Bordeaux réouvre ses cantines scolaires à tous

Il y a 14 ans, la ville de Bordeaux avait instauré un système de priorité d'accès à la restauration scolaire aux enfants de parents salariés. Lundi dernier, la ville a décidé de rétablir ce droit à tous les élèves sans exception.

La fin d'un accès limité aux enfants de salariés

Depuis 1998, faute de place, la ville de Bordeaux accordait la priorité d'accès aux restaurants scolaires aux enfants de parents salariés.

La fédération des conseils de parents d'élèves (FCPE) était en guerre contre les municipalités qui refusent d'accueillir les enfants de chômeurs à la cantine. Ce serait le cas de 70 villes en France.

Une jeune maman chômeuse déclare « Chercher un emploi est un travail à plein-temps, et ces mesures représentent un handicap ».

La FCPE insiste « Il n'est plus tolérable que des municipalités continuent d'importuner parents et enfants alors que l'égalité de tous devant les services publics est un droit ».

La jurisprudence française a reconnu le caractère « discriminant » d'une sélection à l'entrée des cantines sur critères socioprofessionnels, celle-ci reste pour l'instant légale au regard des textes français.

Les enfants des écoles maternelles ont un menu unique et sont servis à table.

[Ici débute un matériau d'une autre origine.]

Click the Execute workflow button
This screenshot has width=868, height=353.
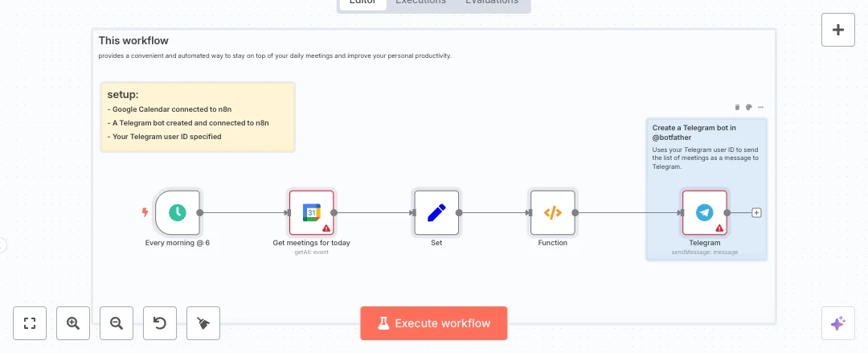coord(434,323)
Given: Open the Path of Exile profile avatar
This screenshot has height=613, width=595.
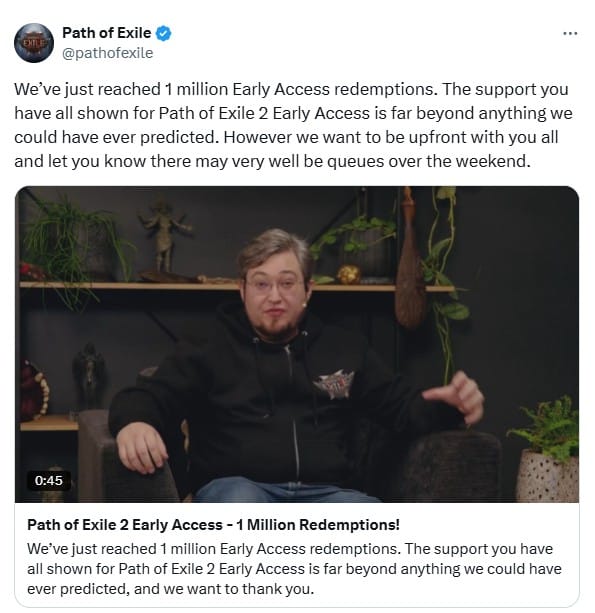Looking at the screenshot, I should 34,43.
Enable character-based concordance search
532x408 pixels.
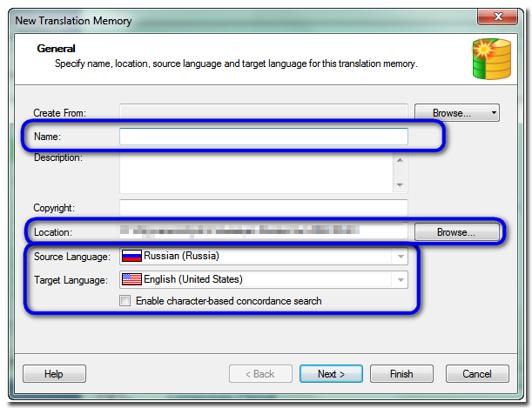[125, 302]
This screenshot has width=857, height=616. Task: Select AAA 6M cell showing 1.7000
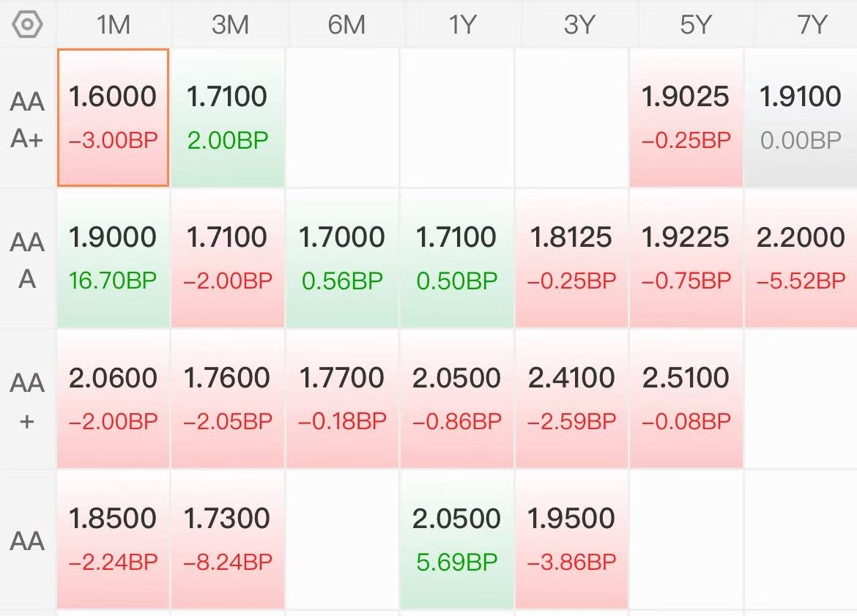[x=342, y=258]
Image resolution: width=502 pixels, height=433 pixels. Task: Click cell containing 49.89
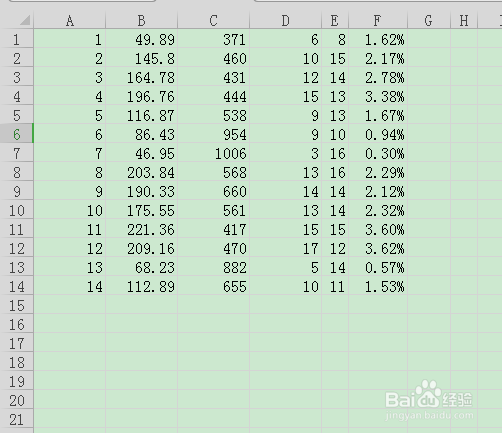142,39
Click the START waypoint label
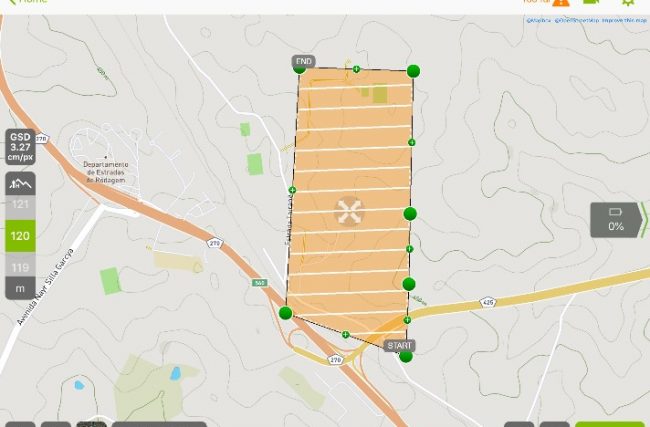This screenshot has width=650, height=427. [x=399, y=345]
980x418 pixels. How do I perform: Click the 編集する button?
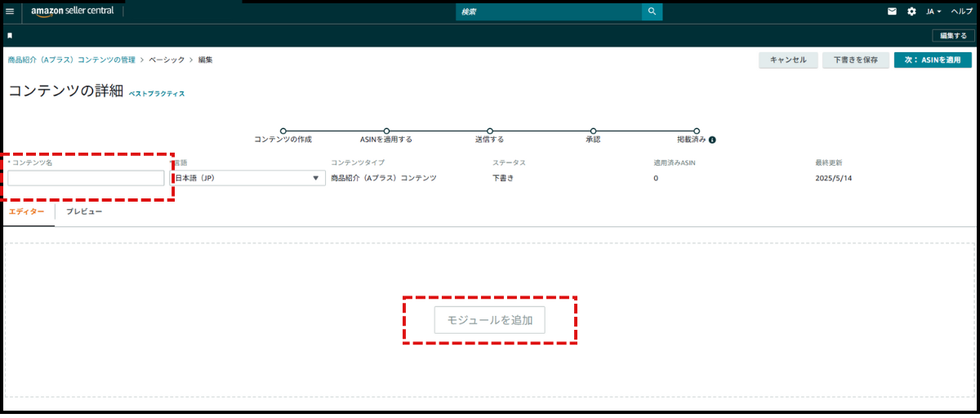tap(953, 36)
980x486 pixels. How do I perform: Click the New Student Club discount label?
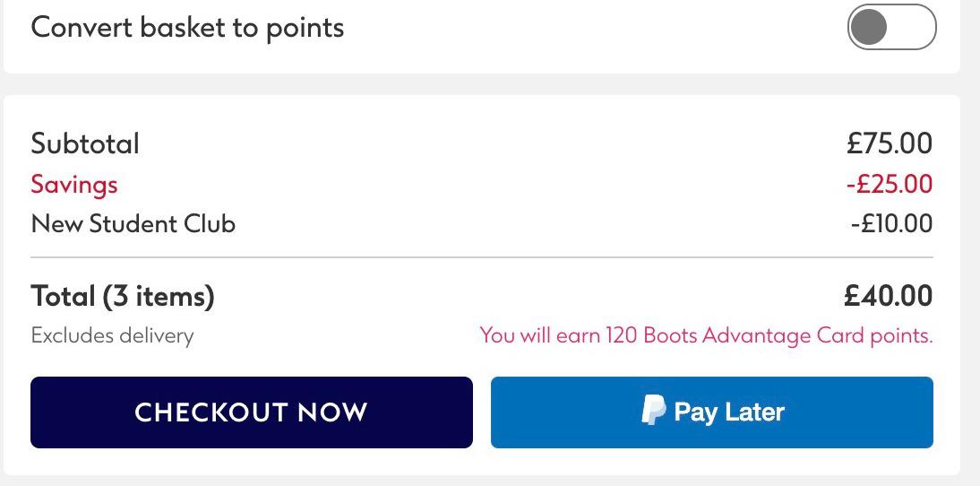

En ce qui concerne la plupart des écoles élémentaires disposent d’une distribution des repas en self-service avec un double choix, sans possibilité de pouvoir déséquilibrer leur alimentation.

Lundi dernier, la ville de Bordeaux a autoriser l'accès à tous les enfants aux restaurants scolaires.

Brigitte Collet, adjointe à la Petite enfance et à l'éducation a déclaré « des actions étaient déjà mises en place depuis la rentrée dernière" pour accueillir le maximum d'enfants ».

Elle explique « Nous nous sommes attaqués au problème, progressivement » et a souligné le fait que parmi les 200 dossiers en souffrance il n'y en avait plus que 60 au bout de trois semaines.

Pour les établissements où la place est toujours trop juste, elle précise « On accorde alors aux parents deux jours ou trois jours en fonction de la capacité d'accueil ».